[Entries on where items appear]
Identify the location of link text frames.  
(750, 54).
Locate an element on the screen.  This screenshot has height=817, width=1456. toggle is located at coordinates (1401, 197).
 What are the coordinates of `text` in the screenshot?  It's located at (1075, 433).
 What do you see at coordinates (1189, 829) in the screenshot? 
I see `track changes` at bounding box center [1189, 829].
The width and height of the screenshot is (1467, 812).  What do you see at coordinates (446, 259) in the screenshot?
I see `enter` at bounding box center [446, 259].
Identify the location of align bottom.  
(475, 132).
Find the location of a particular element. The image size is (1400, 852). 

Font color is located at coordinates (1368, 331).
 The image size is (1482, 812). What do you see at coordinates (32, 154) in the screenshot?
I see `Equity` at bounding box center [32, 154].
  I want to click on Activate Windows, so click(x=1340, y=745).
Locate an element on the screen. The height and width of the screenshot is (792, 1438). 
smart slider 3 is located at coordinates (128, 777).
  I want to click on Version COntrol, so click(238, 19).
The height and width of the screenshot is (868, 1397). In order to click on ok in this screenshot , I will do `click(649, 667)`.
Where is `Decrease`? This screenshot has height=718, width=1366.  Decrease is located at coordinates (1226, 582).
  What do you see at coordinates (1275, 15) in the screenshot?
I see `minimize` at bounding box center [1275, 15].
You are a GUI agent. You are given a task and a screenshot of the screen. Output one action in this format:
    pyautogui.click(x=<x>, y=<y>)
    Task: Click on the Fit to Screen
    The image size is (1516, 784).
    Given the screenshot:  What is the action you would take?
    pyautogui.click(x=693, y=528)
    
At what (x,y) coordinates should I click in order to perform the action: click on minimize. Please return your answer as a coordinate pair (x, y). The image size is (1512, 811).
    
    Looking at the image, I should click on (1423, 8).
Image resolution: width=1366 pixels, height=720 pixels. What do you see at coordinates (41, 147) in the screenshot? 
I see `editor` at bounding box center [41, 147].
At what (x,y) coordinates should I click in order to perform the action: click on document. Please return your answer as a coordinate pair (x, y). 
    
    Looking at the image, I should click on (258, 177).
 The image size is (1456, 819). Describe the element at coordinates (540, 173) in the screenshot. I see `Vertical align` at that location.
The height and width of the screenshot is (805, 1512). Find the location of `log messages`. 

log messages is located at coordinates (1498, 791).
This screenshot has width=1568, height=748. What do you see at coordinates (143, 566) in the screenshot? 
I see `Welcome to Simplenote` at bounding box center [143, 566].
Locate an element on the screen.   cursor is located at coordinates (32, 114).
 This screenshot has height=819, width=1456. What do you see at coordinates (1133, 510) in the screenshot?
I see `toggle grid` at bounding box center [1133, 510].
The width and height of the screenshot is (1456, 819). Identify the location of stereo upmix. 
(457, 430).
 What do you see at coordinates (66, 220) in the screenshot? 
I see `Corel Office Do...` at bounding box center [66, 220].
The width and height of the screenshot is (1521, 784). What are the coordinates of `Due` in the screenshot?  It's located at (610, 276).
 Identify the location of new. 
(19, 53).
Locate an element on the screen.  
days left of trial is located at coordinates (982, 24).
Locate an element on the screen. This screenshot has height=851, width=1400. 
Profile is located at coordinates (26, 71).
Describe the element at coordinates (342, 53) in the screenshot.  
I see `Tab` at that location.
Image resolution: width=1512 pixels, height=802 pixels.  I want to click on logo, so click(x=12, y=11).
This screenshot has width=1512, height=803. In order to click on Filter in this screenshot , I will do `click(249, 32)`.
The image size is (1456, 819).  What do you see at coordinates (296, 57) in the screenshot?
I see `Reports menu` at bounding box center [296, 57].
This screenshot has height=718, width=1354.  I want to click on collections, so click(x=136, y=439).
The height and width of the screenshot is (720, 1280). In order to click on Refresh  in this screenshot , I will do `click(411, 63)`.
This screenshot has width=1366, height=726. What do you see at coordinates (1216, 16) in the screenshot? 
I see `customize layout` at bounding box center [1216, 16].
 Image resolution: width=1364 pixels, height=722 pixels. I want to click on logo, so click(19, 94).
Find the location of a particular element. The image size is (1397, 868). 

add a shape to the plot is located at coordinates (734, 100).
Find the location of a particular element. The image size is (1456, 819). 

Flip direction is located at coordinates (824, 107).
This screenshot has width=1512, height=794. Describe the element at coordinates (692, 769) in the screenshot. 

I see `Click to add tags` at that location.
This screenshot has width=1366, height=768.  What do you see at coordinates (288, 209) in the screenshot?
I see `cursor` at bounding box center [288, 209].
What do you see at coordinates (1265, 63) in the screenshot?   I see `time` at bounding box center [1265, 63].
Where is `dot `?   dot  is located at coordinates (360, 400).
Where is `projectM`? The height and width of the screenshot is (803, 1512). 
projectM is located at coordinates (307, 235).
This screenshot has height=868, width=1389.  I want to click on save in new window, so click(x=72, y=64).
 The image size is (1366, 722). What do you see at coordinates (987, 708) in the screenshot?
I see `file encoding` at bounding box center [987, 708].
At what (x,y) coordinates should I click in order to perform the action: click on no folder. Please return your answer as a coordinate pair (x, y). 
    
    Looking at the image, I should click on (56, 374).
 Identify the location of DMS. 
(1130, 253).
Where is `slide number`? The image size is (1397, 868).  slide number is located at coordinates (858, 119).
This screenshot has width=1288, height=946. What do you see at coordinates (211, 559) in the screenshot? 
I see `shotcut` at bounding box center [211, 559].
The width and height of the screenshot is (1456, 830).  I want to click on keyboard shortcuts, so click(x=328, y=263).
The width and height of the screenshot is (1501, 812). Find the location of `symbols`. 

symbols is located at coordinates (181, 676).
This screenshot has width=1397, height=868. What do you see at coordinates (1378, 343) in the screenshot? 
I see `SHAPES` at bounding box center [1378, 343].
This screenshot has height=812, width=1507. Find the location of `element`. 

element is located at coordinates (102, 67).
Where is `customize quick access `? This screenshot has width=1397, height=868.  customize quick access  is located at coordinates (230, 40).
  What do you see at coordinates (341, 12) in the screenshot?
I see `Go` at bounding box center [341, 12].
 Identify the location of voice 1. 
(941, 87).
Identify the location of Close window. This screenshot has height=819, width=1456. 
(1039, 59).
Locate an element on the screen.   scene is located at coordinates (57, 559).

**Exercise task**
Copy out all of the records above word for word.

**Solution**
Identify the location of link text frames.  
(750, 54).
Locate an element on the screen.  This screenshot has height=817, width=1456. toggle is located at coordinates (1401, 197).
 What are the coordinates of `text` in the screenshot?  It's located at (1075, 433).
 What do you see at coordinates (1189, 829) in the screenshot? 
I see `track changes` at bounding box center [1189, 829].
The width and height of the screenshot is (1467, 812).  What do you see at coordinates (446, 259) in the screenshot?
I see `enter` at bounding box center [446, 259].
Identify the location of align bottom.  
(475, 132).
Find the location of a particular element. The image size is (1400, 852). 

Font color is located at coordinates (1368, 331).
 The image size is (1482, 812). What do you see at coordinates (32, 154) in the screenshot?
I see `Equity` at bounding box center [32, 154].
  I want to click on Activate Windows, so click(x=1340, y=745).
Locate an element on the screen. The height and width of the screenshot is (792, 1438). 
smart slider 3 is located at coordinates (128, 777).
  I want to click on Version COntrol, so click(238, 19).
The height and width of the screenshot is (868, 1397). In order to click on ok in this screenshot , I will do `click(649, 667)`.
Where is `Decrease`? This screenshot has height=718, width=1366.  Decrease is located at coordinates (1226, 582).
  What do you see at coordinates (1275, 15) in the screenshot?
I see `minimize` at bounding box center [1275, 15].
You are a GUI agent. You are given a task and a screenshot of the screen. Output one action in this format:
    pyautogui.click(x=<x>, y=<y>)
    Task: Click on the Fit to Screen
    The image size is (1516, 784).
    Given the screenshot:  What is the action you would take?
    pyautogui.click(x=693, y=528)
    
At what (x,y) coordinates should I click in order to perform the action: click on minimize. Please return your answer as a coordinate pair (x, y). The image size is (1512, 811).
    
    Looking at the image, I should click on (1423, 8).
Image resolution: width=1366 pixels, height=720 pixels. What do you see at coordinates (41, 147) in the screenshot? 
I see `editor` at bounding box center [41, 147].
At what (x,y) coordinates should I click in order to perform the action: click on document. Please return your answer as a coordinate pair (x, y). 
    
    Looking at the image, I should click on (258, 177).
 The image size is (1456, 819). Describe the element at coordinates (540, 173) in the screenshot. I see `Vertical align` at that location.
The height and width of the screenshot is (805, 1512). Find the location of `log messages`. 

log messages is located at coordinates (1498, 791).
This screenshot has width=1568, height=748. What do you see at coordinates (143, 566) in the screenshot? 
I see `Welcome to Simplenote` at bounding box center [143, 566].
Locate an element on the screen.   cursor is located at coordinates (32, 114).
 This screenshot has height=819, width=1456. What do you see at coordinates (1133, 510) in the screenshot?
I see `toggle grid` at bounding box center [1133, 510].
The width and height of the screenshot is (1456, 819). Identify the location of stereo upmix. 
(457, 430).
 What do you see at coordinates (66, 220) in the screenshot? 
I see `Corel Office Do...` at bounding box center [66, 220].
The width and height of the screenshot is (1521, 784). What are the coordinates of `Due` in the screenshot?  It's located at (610, 276).
 Identify the location of new. 
(19, 53).
Locate an element on the screen.  
days left of trial is located at coordinates (982, 24).
Locate an element on the screen. This screenshot has height=851, width=1400. 
Profile is located at coordinates (26, 71).
Describe the element at coordinates (342, 53) in the screenshot.  
I see `Tab` at that location.
Image resolution: width=1512 pixels, height=802 pixels.  I want to click on logo, so click(x=12, y=11).
This screenshot has width=1512, height=803. In order to click on Filter in this screenshot , I will do `click(249, 32)`.
The image size is (1456, 819).  What do you see at coordinates (296, 57) in the screenshot?
I see `Reports menu` at bounding box center [296, 57].
This screenshot has height=718, width=1354.  I want to click on collections, so click(x=136, y=439).
The height and width of the screenshot is (720, 1280). In order to click on Refresh  in this screenshot , I will do `click(411, 63)`.
This screenshot has width=1366, height=726. What do you see at coordinates (1216, 16) in the screenshot? 
I see `customize layout` at bounding box center [1216, 16].
 Image resolution: width=1364 pixels, height=722 pixels. I want to click on logo, so click(19, 94).
Find the location of a particular element. The image size is (1397, 868). 

add a shape to the plot is located at coordinates (734, 100).
Find the location of a particular element. The image size is (1456, 819). 

Flip direction is located at coordinates (824, 107).
This screenshot has width=1512, height=794. Describe the element at coordinates (692, 769) in the screenshot. 

I see `Click to add tags` at that location.
This screenshot has width=1366, height=768.  What do you see at coordinates (288, 209) in the screenshot?
I see `cursor` at bounding box center [288, 209].
What do you see at coordinates (1265, 63) in the screenshot?   I see `time` at bounding box center [1265, 63].
Where is `dot `?   dot  is located at coordinates (360, 400).
Where is `projectM`? The height and width of the screenshot is (803, 1512). 
projectM is located at coordinates (307, 235).
This screenshot has height=868, width=1389.  I want to click on save in new window, so click(x=72, y=64).
 The image size is (1366, 722). What do you see at coordinates (987, 708) in the screenshot?
I see `file encoding` at bounding box center [987, 708].
At what (x,y) coordinates should I click in order to perform the action: click on no folder. Please return your answer as a coordinate pair (x, y). 
    
    Looking at the image, I should click on (56, 374).
 Identify the location of DMS. 
(1130, 253).
Where is `slide number`? The image size is (1397, 868).  slide number is located at coordinates (858, 119).
This screenshot has width=1288, height=946. What do you see at coordinates (211, 559) in the screenshot? 
I see `shotcut` at bounding box center [211, 559].
The width and height of the screenshot is (1456, 830).  I want to click on keyboard shortcuts, so click(x=328, y=263).
The width and height of the screenshot is (1501, 812). Find the location of `symbols`. 

symbols is located at coordinates (181, 676).
This screenshot has width=1397, height=868. What do you see at coordinates (1378, 343) in the screenshot? 
I see `SHAPES` at bounding box center [1378, 343].
This screenshot has height=812, width=1507. Find the location of `element`. 

element is located at coordinates (102, 67).
Where is `customize quick access `? This screenshot has width=1397, height=868.  customize quick access  is located at coordinates (230, 40).
  What do you see at coordinates (341, 12) in the screenshot?
I see `Go` at bounding box center [341, 12].
 Identify the location of voice 1. 
(941, 87).
Identify the location of Close window. This screenshot has height=819, width=1456. 
(1039, 59).
Locate an element on the screen.   scene is located at coordinates (57, 559).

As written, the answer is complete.